Records from a collection:
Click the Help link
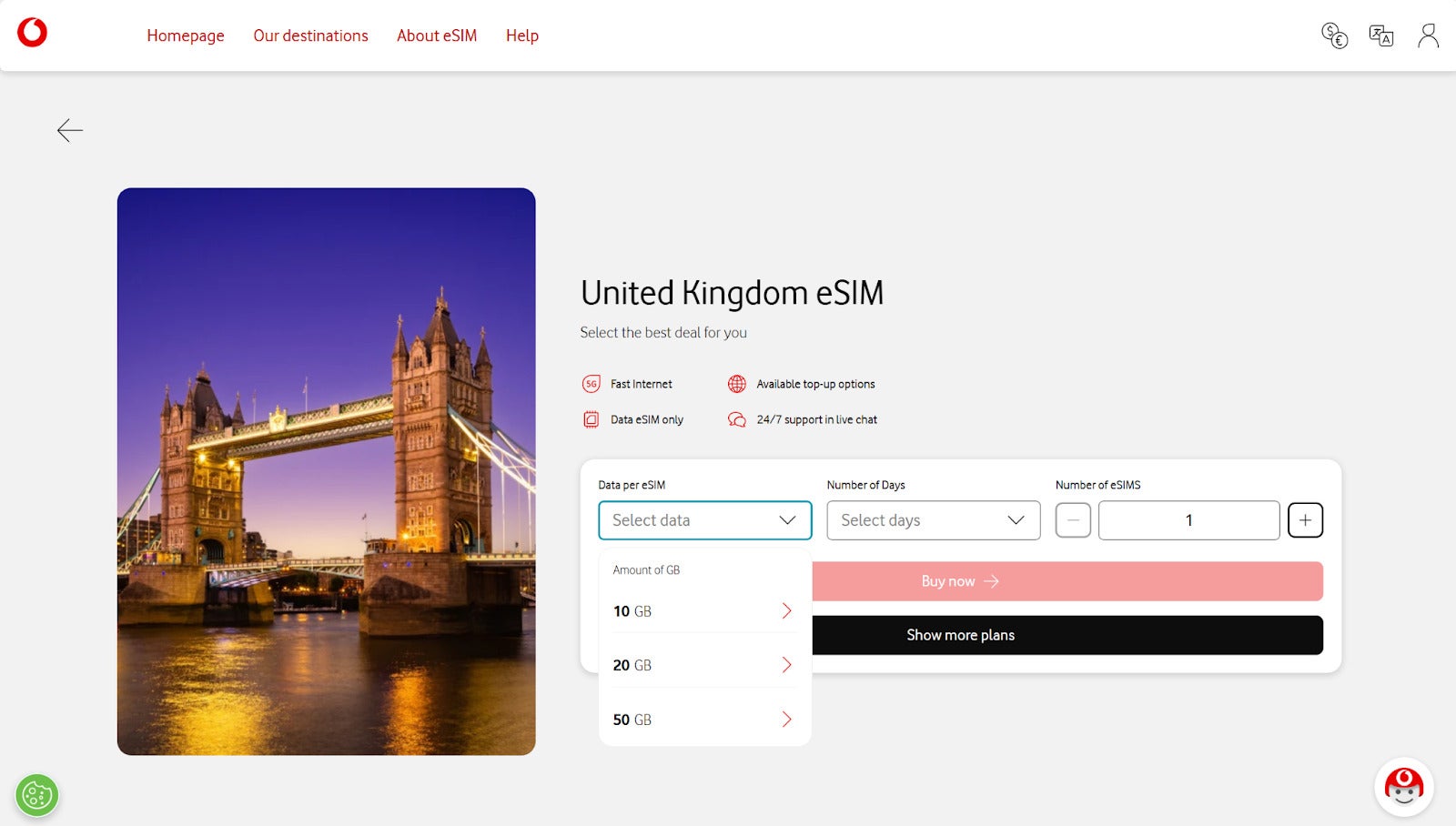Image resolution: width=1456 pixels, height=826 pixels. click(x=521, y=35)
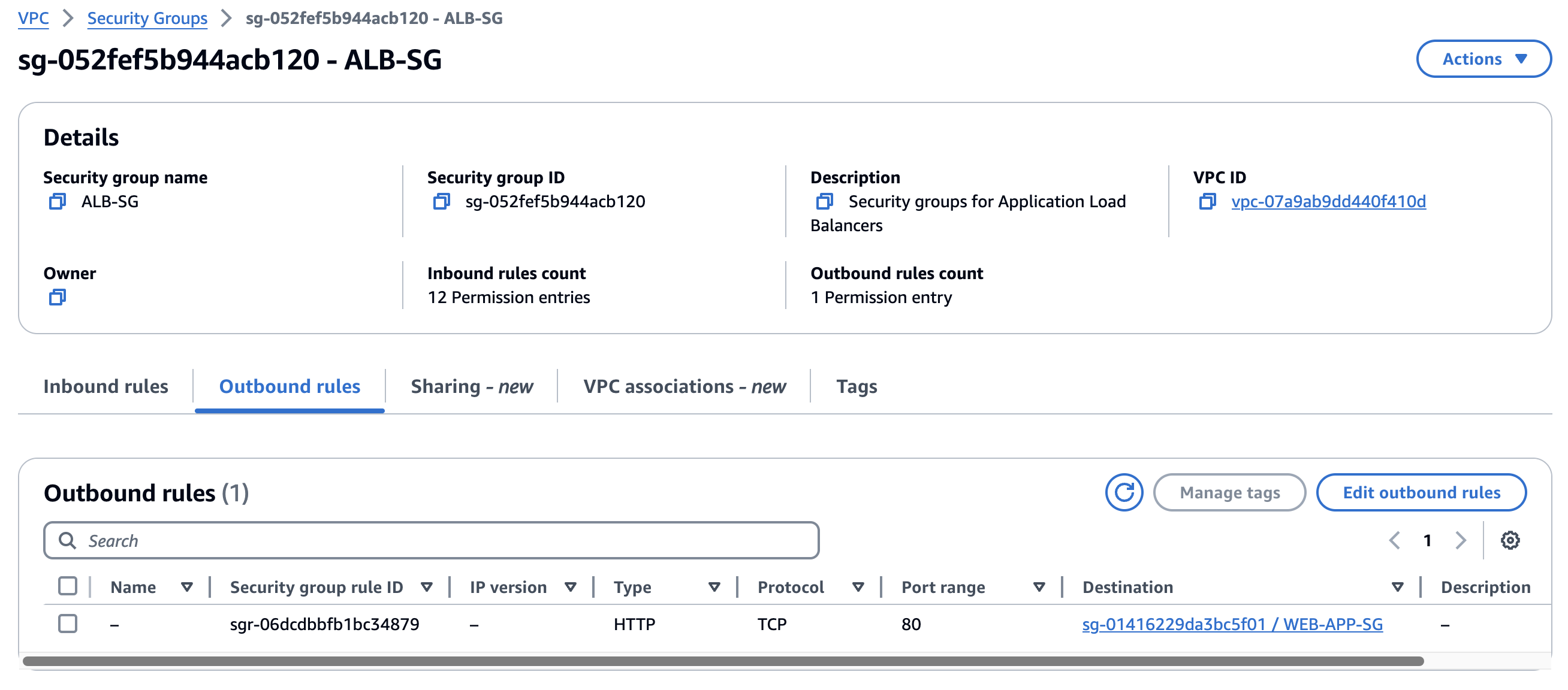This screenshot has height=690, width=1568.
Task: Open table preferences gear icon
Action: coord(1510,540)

WHAT IS BEING ASKED
An exact restatement of every record is required. Omit the images.

REPLY
Click the Help link
Image resolution: width=1456 pixels, height=826 pixels. click(x=521, y=35)
This screenshot has height=690, width=1568.
Task: Open table preferences gear icon
Action: coord(1510,540)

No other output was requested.